Telescope Making

11 April 2023

 See below for several current/active telescope projects.  For more information to join us email Jim Roe at

11 April 2023

Jim Roe's 3D Printed Telescope

This design came from the Internet and all the structural parts were printed on a Creality Ender 3 printer.  The 114 mm mirror and diagonal mirror were purchased on Amazon for under $30 and the aluminum rods were purchased locally (for about $32).  Miscellaneous #10 screws and nuts at a local hardware store.  Less than $100 total.

The gunsight finder was replaced with a 3D printed laser pointer mount for easier location of targets in the dark and the horizontal bearings were replaced to get a more stable mount.   It is a very good telescope for bright planets and the Moon.

A detailed description of its construction including STL files used with the 3D printer can be found here.

11 April 2023

Jim Roe's Schiefspiegler Project

The telescope design was published in a 1969 issue of Sky and Telescope magazine and I have wanted to make it ever since.  However, I was deterred by the mounting as I had no idea of how I could make such a mount with the hand tools that I've mostly had all my life.  When 3D printers became available I could see the chance to fabricate such specialized items as required so I got back into telescope making.

The special quality of this design is that it has no obstructions in the light path which  contributes extra diffraction spreading in the image which means lower contrast, especially on extended targets such as the Moon and planets.  On the other hand, it is limited in aperture to about 4.25 inches so those are the only practicable targets (but that's not too bad, it it?)

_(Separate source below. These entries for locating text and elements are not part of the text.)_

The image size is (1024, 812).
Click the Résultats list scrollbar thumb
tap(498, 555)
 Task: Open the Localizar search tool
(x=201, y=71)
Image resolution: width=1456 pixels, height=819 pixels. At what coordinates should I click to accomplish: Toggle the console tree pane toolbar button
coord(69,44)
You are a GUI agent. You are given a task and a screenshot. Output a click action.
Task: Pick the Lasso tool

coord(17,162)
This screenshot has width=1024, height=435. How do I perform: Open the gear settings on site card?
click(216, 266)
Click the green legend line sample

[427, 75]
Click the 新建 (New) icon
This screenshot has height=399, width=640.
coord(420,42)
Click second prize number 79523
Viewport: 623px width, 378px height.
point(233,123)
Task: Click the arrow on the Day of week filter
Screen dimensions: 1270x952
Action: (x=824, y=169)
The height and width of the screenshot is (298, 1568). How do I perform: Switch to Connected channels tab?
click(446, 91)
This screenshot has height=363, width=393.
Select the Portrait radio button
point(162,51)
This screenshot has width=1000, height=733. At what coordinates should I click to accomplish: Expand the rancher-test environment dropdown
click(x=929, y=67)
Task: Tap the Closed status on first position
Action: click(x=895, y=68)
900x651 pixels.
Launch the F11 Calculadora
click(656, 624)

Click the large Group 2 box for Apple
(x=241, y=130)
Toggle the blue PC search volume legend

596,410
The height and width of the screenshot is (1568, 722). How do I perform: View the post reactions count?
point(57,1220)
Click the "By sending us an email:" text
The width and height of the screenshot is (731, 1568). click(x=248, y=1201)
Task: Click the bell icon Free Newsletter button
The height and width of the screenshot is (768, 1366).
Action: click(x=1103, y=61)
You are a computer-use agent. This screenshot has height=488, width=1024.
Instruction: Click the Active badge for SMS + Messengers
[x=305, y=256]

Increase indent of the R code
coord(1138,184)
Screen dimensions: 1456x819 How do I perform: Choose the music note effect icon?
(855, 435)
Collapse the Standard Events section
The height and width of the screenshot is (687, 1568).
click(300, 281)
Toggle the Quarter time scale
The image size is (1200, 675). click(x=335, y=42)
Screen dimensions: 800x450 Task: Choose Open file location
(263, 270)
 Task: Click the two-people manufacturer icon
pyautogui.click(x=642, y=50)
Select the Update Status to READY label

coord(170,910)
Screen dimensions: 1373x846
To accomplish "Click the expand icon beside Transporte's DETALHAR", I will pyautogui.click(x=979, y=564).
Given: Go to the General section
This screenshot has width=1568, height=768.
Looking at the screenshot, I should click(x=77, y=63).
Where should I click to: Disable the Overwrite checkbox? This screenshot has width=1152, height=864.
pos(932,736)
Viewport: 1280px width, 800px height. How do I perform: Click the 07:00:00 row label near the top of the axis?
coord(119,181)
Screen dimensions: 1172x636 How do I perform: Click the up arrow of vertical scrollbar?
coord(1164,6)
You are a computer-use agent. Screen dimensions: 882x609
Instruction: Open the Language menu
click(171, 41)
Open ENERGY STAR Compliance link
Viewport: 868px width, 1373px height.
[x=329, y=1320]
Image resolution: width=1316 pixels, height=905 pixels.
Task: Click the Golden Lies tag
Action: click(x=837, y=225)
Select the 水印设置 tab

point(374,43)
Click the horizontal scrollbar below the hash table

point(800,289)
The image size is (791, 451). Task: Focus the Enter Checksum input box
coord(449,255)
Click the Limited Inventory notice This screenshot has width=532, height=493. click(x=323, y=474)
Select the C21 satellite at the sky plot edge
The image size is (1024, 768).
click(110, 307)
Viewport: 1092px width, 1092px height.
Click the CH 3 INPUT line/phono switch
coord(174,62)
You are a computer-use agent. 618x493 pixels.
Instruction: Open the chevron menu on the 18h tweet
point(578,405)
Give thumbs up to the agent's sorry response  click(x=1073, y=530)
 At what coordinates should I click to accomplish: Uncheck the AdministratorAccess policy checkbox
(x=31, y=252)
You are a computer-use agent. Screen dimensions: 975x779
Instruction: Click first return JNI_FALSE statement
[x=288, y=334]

To see a detailed report, including the parts design for 3D printing, see here.


11 April 2023

Peter's 6 inch F/6 mirror

This is Peter rough grinding his 6 inch mirror blank  to a spherical surface of 72 inch radius with the help of our fixed post grinding machine.  The machine really excels at fine grinding which will be the next stage for Peter.

11 April 2023

Len's 4.25 inch mirror

Len started a 4.25 inch mirror while in High School but didn't finish it then.  But he came back to it and took it from a rough ground stage through fine grinding and polishing.  Figuring was an educational experience but this calculation of his surface error (compared to a perfect parabolic surface) shows the precision we are able to obtain.